It was then that a quiet scene in the corner caught my eye. I had seen the pair arrive earlier, noticed the matter-of-fact way the father conversed with his young son, telling him that although their final destination was Sacramento, they would first land in Portland. The boy took it all in, asking questions until he was satisfied that he understood.

Now the father knelt on the carpet, facing his son. The boy was 4 or 5, and I soon realized the rest of us were invisible. He was alone with his Dad on the open sea, watching for land.

"Captain Qwibbles, has the fog lifted? Can you see anything?"
"I'll check right away, sir."

At this the boy went to the window and peered out into the depths, scanning for threats, looking for land. (When his breath steamed up the glass, he licked away the fog. I took a sharp breath, wondering what Dad would do. He must have seen it, but he never broke out of character.)

"Well?"
"There's a giant octopus coming toward us!"
"Prepare the men for action." At this the boy turned away from the window and got very busy. His preparations were urgent. Pointing, lifting, moving large objects through the air. His father stayed calm and engaged. If he had a phone, I never saw it. If he was stressed traveling alone with a child, he never let on. Now and then he would check the monitor to see if it was their turn to board. But the boy seemed entirely oblivious to his real surroundings (and therefore not at all restless because of the long wait).

The young couple sitting beside me were equally enthralled by this most unusual theater. The man turned to me and remarked, "I doubt anyone has ever had this much fun in the airport before."

I saw no bargaining, no bribes, no placating or pleading with the child to behave. There was no impatience, no temper on display. No boredom. No bravado. No superior and knowing glances at other grown ups in the room to validate his behavior. No "look at what a good parent I am." Simply a man, secure in himself, empty handed and calm, engaged with the imaginary world of his son. The boy had no need of an audience and had no idea we were there. Dad was his whole world, and he had his whole dad.

How. rare.

This ought to be normal, but I'm afraid it's not. And we all noticed.
That Dad was an inspiration.

_To do:_
• A. In the airport story, retype the passage from "I saw no bargaining, no" up to and including "we all noticed.".
• B. According to the airport story, what was the final destination of the father and his son?
• C. Carry on the airport story past its last sentence.

_Provided data:_
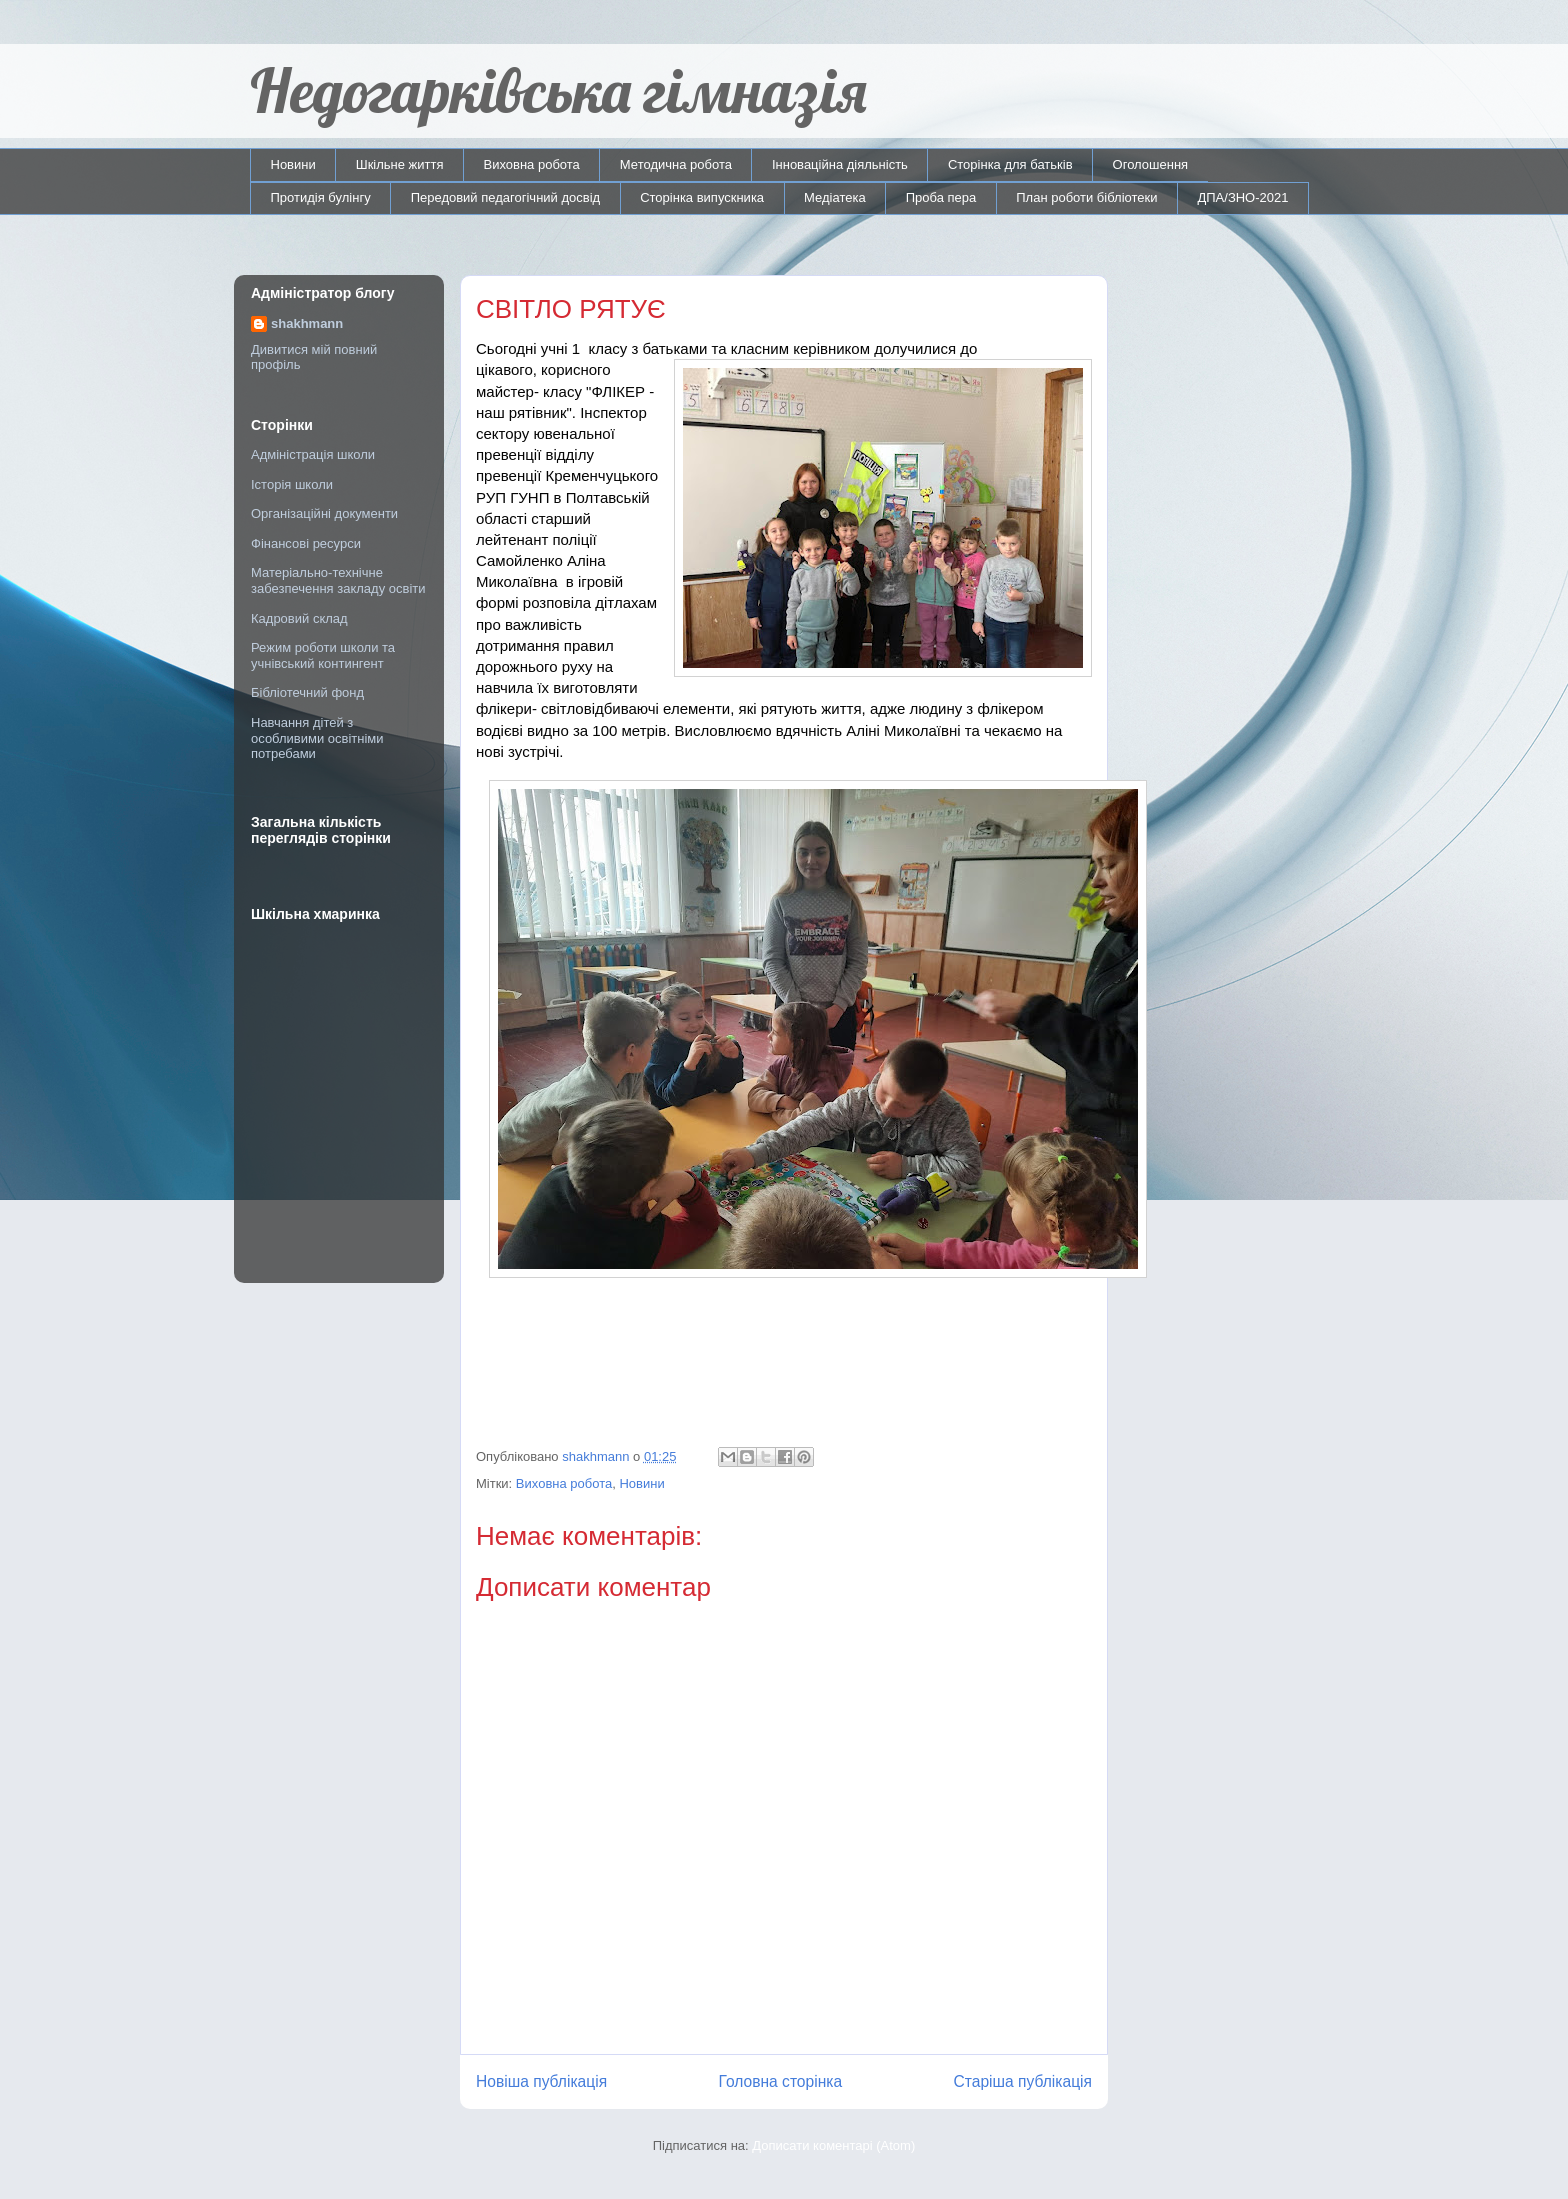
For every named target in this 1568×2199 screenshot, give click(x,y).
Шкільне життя (400, 164)
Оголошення (1151, 164)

_Answers to the problems:_
• A.
I saw no bargaining, no bribes, no placating or pleading with the child to behave. There was no impatience, no temper on display. No boredom. No bravado. No superior and knowing glances at other grown ups in the room to validate his behavior. No "look at what a good parent I am." Simply a man, secure in himself, empty handed and calm, engaged with the imaginary world of his son. The boy had no need of an audience and had no idea we were there. Dad was his whole world, and he had his whole dad.

How. rare.

This ought to be normal, but I'm afraid it's not. And we all noticed.

• B. Sacramento

• C.
He reminded me of Kameel, though they shared neither race nor occupation. Both men were fully present. Fully available. Fully secure in themselves. Both saw the immense value in another person, looked them in the eye, and let them know. Kameel was boisterous and loud, while this nameless father was calm and quiet, with no desire to attract attention. I saw Kameel at work in a successful career. I saw the other man between here and there, doing an ordinary job for which he'll never be paid. But both were right where they belonged, making the very most of the moment. Doing the most important thing in the world.

And believe me, it was beautiful.

Tuesday, December 8, 2015

a beautiful thing

Photo: Aviva by Kameel
The line wound its way out of the Mediterranean restaurant and wrapped around the corner. We took it as a good sign, and so we attached ourselves to the end and waited along with everyone else. The clientele were not just conference attendees, but locals, and no one seemed the least bit disturbed about the wait. Another good sign. Soon we found out why. A smiling hostess with a tray of samples worked her way down the line. "Lentil soup," she offered. "Try it. You'll see. It's good." The lilt of her accent told me that she would know, and her obvious joy in working there boded well. It was good.

Kameel Srouji (Photo: Aviva by Kameel)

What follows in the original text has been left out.